Action you can take right now


Grief takes time, and the amount of time it takes will differ for every person – and for every bereavement they experience. Most people say that over time, their grief becomes less intense, and they adapt to living life without the person physically in it. But that does not mean that their grief ends or goes away completely.

When you’re in the midst of grief, it can feel overwhelming.  During this time, it is important to be kind to yourself – and do what feels right for you. It will take time to work out who you are in this new phase of your life. However, some things that other people have found helpful to ease the pain of grief are:

  • Walking: Walking can help lift your mood and improve your sleep. Walking with others can help you connect with other people. Walking side-by-side can make difficult conversations easier than talking face-to-face.
  • Nature: Being in nature helps you feel connected to the present when you may be spending much of your time thinking about the past. Being in green spaces can help you feel calmer and reduce stress.

The charity, Mind, has a number of suggestions for things you can try outdoors to support your mental health.

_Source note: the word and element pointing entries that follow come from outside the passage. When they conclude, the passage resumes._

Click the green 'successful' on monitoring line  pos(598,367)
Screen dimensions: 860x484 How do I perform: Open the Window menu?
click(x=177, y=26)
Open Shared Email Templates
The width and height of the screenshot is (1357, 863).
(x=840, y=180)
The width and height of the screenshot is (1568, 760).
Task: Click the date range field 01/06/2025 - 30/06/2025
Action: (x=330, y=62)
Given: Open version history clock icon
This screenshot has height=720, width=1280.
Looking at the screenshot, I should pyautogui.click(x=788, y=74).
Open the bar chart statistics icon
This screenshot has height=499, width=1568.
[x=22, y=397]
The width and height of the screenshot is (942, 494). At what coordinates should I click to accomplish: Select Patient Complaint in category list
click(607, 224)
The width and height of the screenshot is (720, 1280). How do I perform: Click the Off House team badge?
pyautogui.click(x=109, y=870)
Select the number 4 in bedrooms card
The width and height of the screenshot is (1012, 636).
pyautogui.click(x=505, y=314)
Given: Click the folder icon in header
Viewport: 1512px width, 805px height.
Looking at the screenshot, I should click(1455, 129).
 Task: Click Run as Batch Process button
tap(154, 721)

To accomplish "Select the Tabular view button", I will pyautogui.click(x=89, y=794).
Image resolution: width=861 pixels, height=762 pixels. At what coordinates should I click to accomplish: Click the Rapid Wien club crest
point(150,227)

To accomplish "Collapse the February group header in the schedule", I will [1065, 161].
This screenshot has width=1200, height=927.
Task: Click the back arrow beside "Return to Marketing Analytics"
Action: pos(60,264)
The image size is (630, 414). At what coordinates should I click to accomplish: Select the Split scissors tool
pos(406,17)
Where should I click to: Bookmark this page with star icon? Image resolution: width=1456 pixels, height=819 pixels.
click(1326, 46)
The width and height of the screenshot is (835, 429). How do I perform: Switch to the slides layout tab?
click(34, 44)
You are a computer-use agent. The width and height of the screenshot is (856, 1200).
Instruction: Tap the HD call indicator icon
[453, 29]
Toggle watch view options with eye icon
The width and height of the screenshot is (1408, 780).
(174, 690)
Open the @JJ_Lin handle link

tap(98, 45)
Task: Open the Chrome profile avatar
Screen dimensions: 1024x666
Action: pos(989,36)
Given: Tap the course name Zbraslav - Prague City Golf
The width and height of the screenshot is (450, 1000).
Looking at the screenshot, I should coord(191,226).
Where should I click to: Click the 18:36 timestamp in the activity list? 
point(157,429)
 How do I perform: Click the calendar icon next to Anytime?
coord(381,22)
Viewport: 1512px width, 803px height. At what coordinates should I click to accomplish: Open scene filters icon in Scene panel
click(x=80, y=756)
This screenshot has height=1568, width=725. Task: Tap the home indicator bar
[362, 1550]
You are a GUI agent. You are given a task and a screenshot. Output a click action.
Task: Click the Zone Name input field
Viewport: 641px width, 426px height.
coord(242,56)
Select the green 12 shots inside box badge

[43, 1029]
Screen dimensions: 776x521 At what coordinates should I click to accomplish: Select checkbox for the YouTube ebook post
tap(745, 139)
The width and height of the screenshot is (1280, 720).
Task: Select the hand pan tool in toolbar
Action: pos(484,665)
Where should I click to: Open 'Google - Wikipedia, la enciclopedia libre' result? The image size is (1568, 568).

If you have recently been bereaved by suicide, you may find it helpful to talk through what you are feeling. See the links below to where to get more help.

More Information

Read

 

  • Effects of grief, Cruse Bereavement Support – Explains the ways in which grief can affect us emotionally, physically and mentally.
  • Grieving in your own way, Marie Curie – Discusses the experience of grief and provides links to support if it’s needed.
  • When caring changes or ends, Marie Curie – Discusses ways of coping with the big adjustments that must be made when your role as a carer changes, or the person you’ve cared for dies.
  • Bereavement and grief self-help guide, NHS Inform – This guide aims to help you understand the experience of grief; cope with the effects of grief; and decide if you need further help coping with your grief.
  • Yoga for grief and loss, Cruse Bereavement Support – Discusses the benefits of yoga as a tool in coping with grief and provides a link to a guided session (by Adriene) on Yoga for Grief.

Listen

 

  • What we’ve learnt about grief, Cariad Lloyd, BBC Sounds (36.5 minutes) – A comedian and award-winning creator of Griefcast, Cariad Lloyd, investigates the science that is revolutionising our understanding of grief.
  • Griefcast, Cariad Lloyd (a series of podcasts, all around 1 hour long) – Described as ‘funny people talking about death and grief’. In each episode, Lloyd makes space for natural, unhurried conversations – allowing her guests to talk about death where, in her words, “Nobody’s going to change the subject.”
  • Podcasts to help with grief and loss, Cruse Bereavement Support – A selection of podcasts in a variety of formats and styles.

Video

 

  • What does grief feel like? Cruse Bereavement Support (1 minute) – Explains some of the physical feelings we associate with grief and bereavement.
  • How does grief feel? Marie Curie (11.5 minutes) – Four individuals discuss their very different personal experiences of grief.
  • Richard E Grant shares his experience of grieving, Happy Place with Fearne Cotton (50 minutes) – Before she died in 2021, Richard E Grant’s wife told him he must find a ‘pocketful of happiness’ in each day.
  • What helps with grief? Marie Curie (6 minutes) – Four individuals talk about what helped them get through the process of grieving.

Where to get more help

Some people find that their feelings of grief do not lessen, and they find it difficult to manage daily activities. For example, they might struggle to go to work, to look after children or socialise with friends. If you’re experiencing this or you are finding it hard to cope, speak to your GP.